第79章 番外一

姬欣月12歲就開始獨自一人出門游醫。

她的武功在同門之中算是最差的,但是在這個江湖之上,多少也能夠上中上游,主要還是功法好。

師父在她出門前特地提醒過,救人雖是好事,但也需保護好自己。

她自覺有好好聽進去,可看到受傷的病重的,還是忍不住第一時間出手救人。

可能是因為這世上終究是好人多,在被各路人士護佑之前,她都沒因為救人遇到過什麽壞人。

不對,有一個,只是那人不曾對她做過什麽壞事罷了。

那個人最初并沒有告訴她自己叫什麽名字,只因為身中劇毒,解毒需要時間慢慢來,于是他便跟着姬欣月走了一段時間。

那段時間裏,姬欣月白日游醫救人,晚上給他施針用藥。

作為報答,那個身無分文只有劇毒的少年會聽她的,去各種懸崖峭壁深林毒沼之中給她采集各種她需要的草藥。

日子過得還算融洽。

唯獨沒有名字,叫起來有些不太方便,姬欣月的家教也不許她對着一個人喊“喂”。

那人看出了姬欣月無言的糾結,便笑着說:“你給我取個名字吧?”

姬欣月默了許久,最後從一堆炮制過的草藥裏,拿出了一塊白術,說:“白術。”

那人啞然,沒想到姬欣月竟然會這般草率。

稱呼定下後,一切都沒發生什麽變化,只是姬欣月會用“白術”來喚他了而已。

待到劇毒散盡,姬欣月又開了調養的方子給他,叮囑他按時服用。

白術看着方子,不知為何有些煩躁:“那我走了?”

彼時姬欣月早已習慣了每一個病人各種意義上的離開,所以她還是和平時一樣,放下手中的事,平平淡淡地說了句:“慢走。”

白術笑了笑,然後便走了。

姬欣月又拿起了筆,只是許久之後,她有些渴了,習以為常地喚了一聲:“白術。”

等話音出口,她才想起來,白術已經走了。

于是她便起身,自己去煮了水來泡茶。

相處太久突然離開,果然還是有些不習慣,姬欣月想。

之後慢慢的,姬欣月也就習慣了。

幾年後,姬欣月因為救了某個門派的掌門,獲得了第一批跟随保護的人,雖然該門派只會定時叫兩人來輪換,但對姬欣月來說已經足夠用了。

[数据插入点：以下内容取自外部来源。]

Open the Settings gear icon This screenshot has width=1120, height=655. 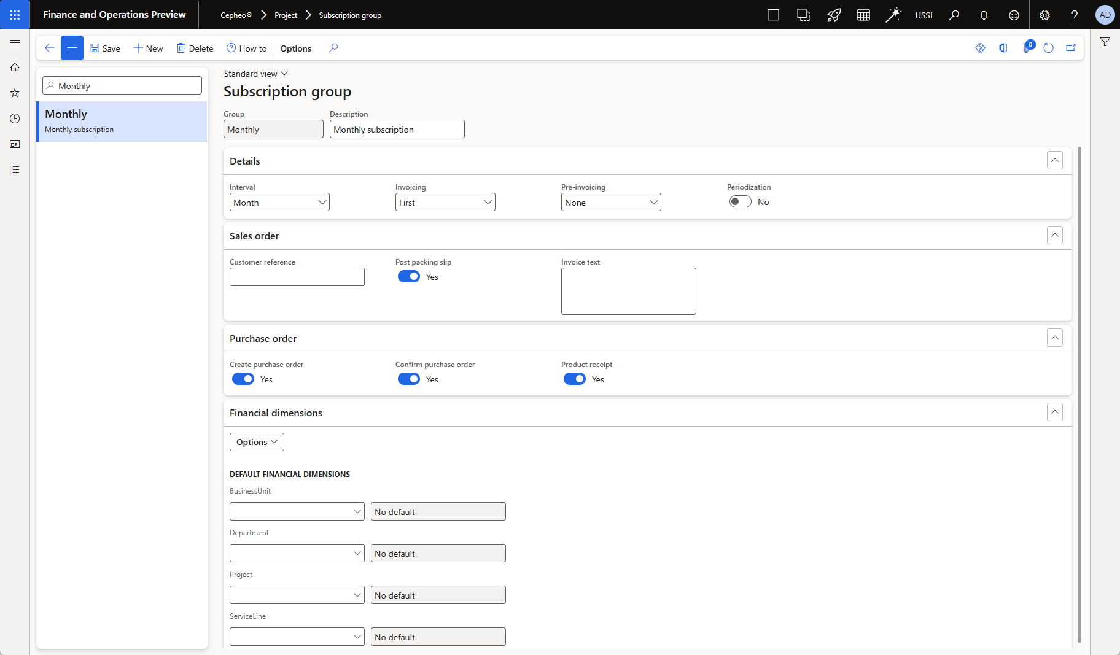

而且也因為這個門派的舉動,點醒了曾經被姬欣月救過的那些人,過多的錢財姬大夫收不下,那他們可以提供人保護手無縛雞之力的姬大夫啊!

姬欣月也不知道為什麽別人會覺得她手無縛雞之力,但将錯就錯,她也樂得有人鞍前馬後,這樣她就能有更多的時間,治病救人了。

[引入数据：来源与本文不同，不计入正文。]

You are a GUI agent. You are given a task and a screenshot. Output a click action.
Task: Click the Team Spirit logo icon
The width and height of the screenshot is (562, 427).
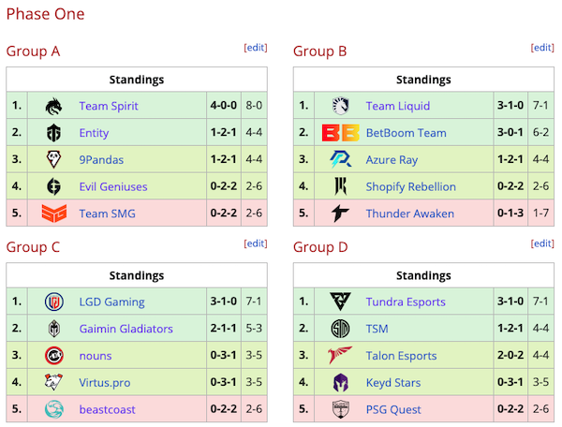tap(52, 107)
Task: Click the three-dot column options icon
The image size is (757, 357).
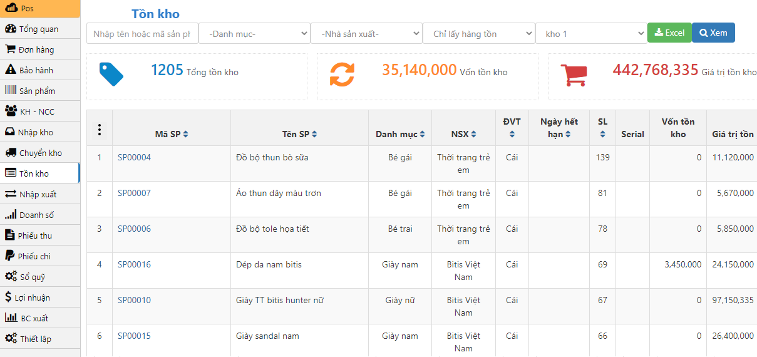Action: pos(99,130)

第二年,姬欣月救了被仇人暗中報複,正一個接一個死去的凜崖山莊的人,這全家老小竟都喝下了被投毒的泉水,她廢了好大的力氣和不少時間,才把這些人身上的毒都給解了。

而她也因此,名聲更甚。

除了治病救人,她也曾被卷入過奇奇怪怪的案件之中,因她是大夫,所以總有人覺得她會驗屍,雖然她真的會。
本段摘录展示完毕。